§ **Exercise input**
———
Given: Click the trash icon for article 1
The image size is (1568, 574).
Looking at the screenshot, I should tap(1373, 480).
———
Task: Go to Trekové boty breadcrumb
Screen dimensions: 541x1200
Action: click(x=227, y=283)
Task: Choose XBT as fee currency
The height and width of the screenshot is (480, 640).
———
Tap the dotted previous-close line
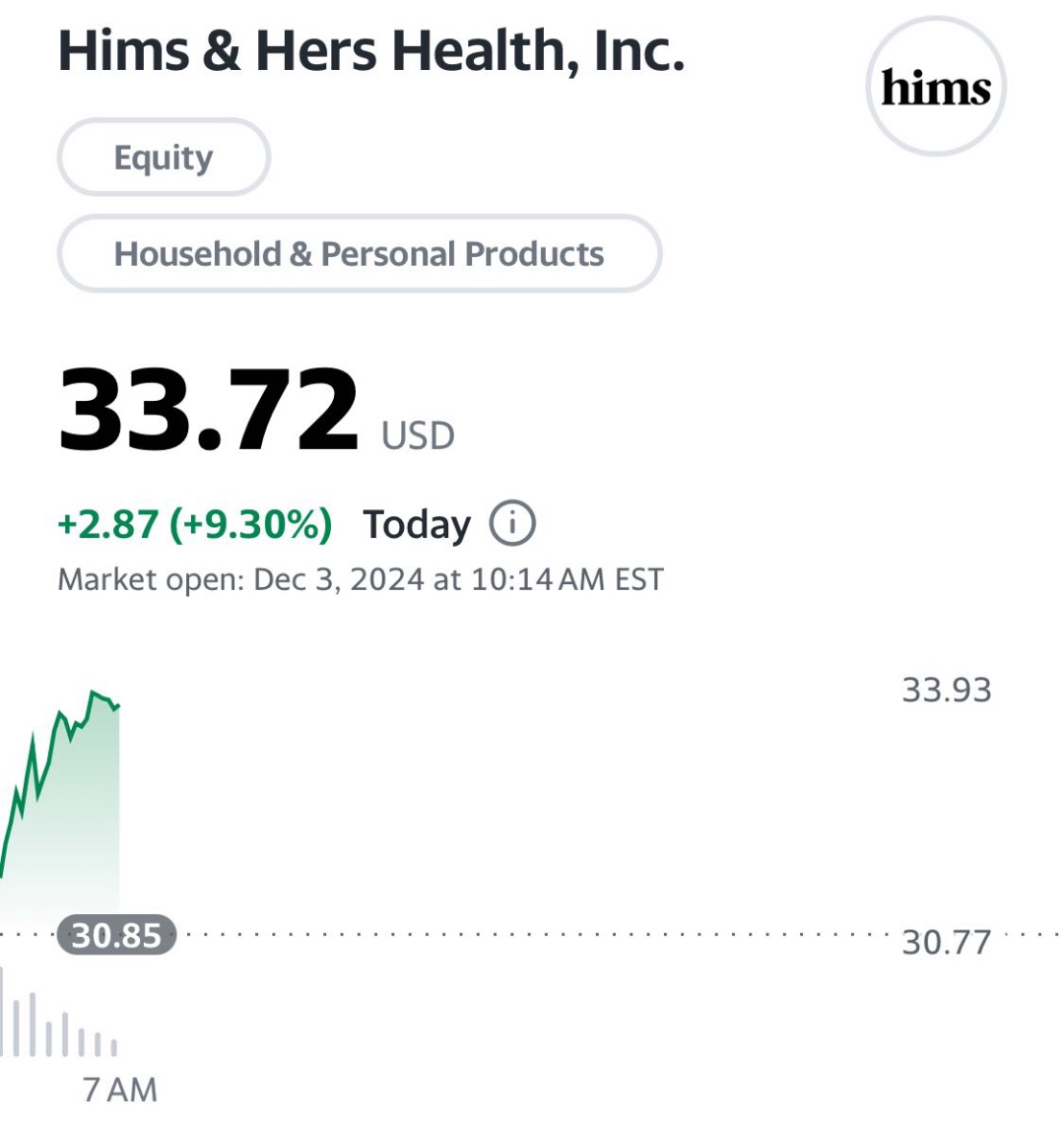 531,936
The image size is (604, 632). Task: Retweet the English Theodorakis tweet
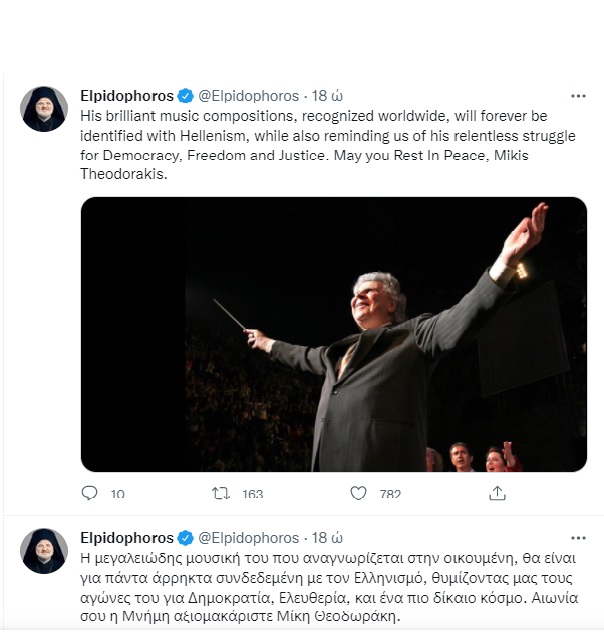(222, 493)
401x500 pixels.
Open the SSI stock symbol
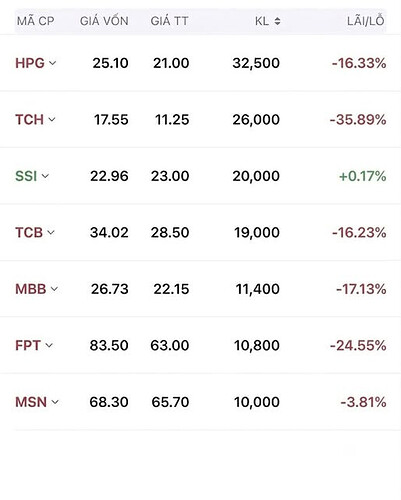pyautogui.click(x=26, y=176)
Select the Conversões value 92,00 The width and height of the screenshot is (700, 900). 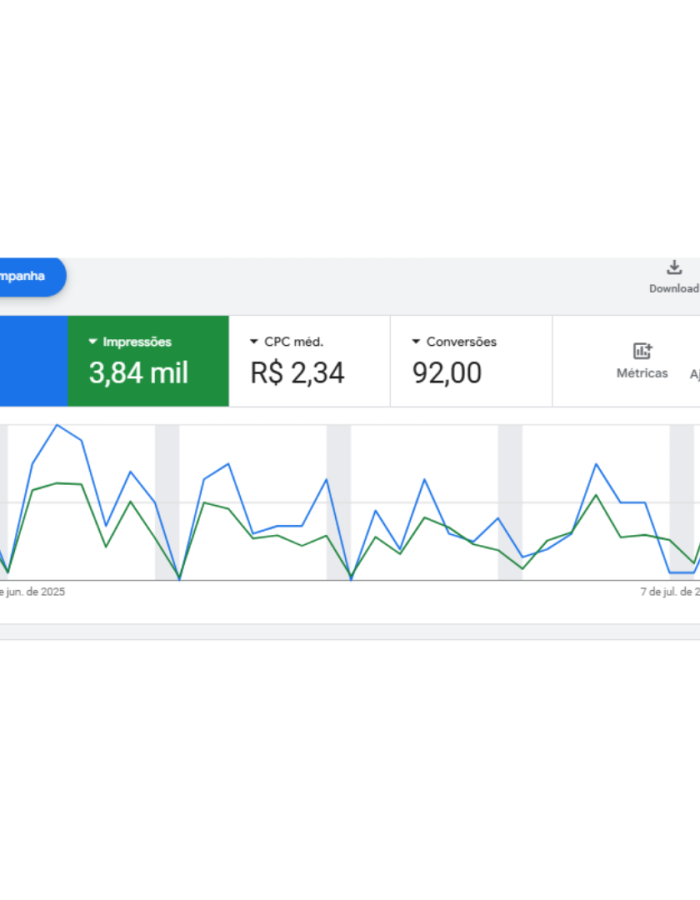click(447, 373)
———
§ **Exercise details**
Take the stretch of lines above from the one containing "Screen dimensions: 541x1200" through the one containing "The height and" and repeat it exactly, adding no other line.

§ **Task result**
Screen dimensions: 541x1200
Action: click(x=227, y=283)
Task: Choose XBT as fee currency
The height and width of the screenshot is (480, 640).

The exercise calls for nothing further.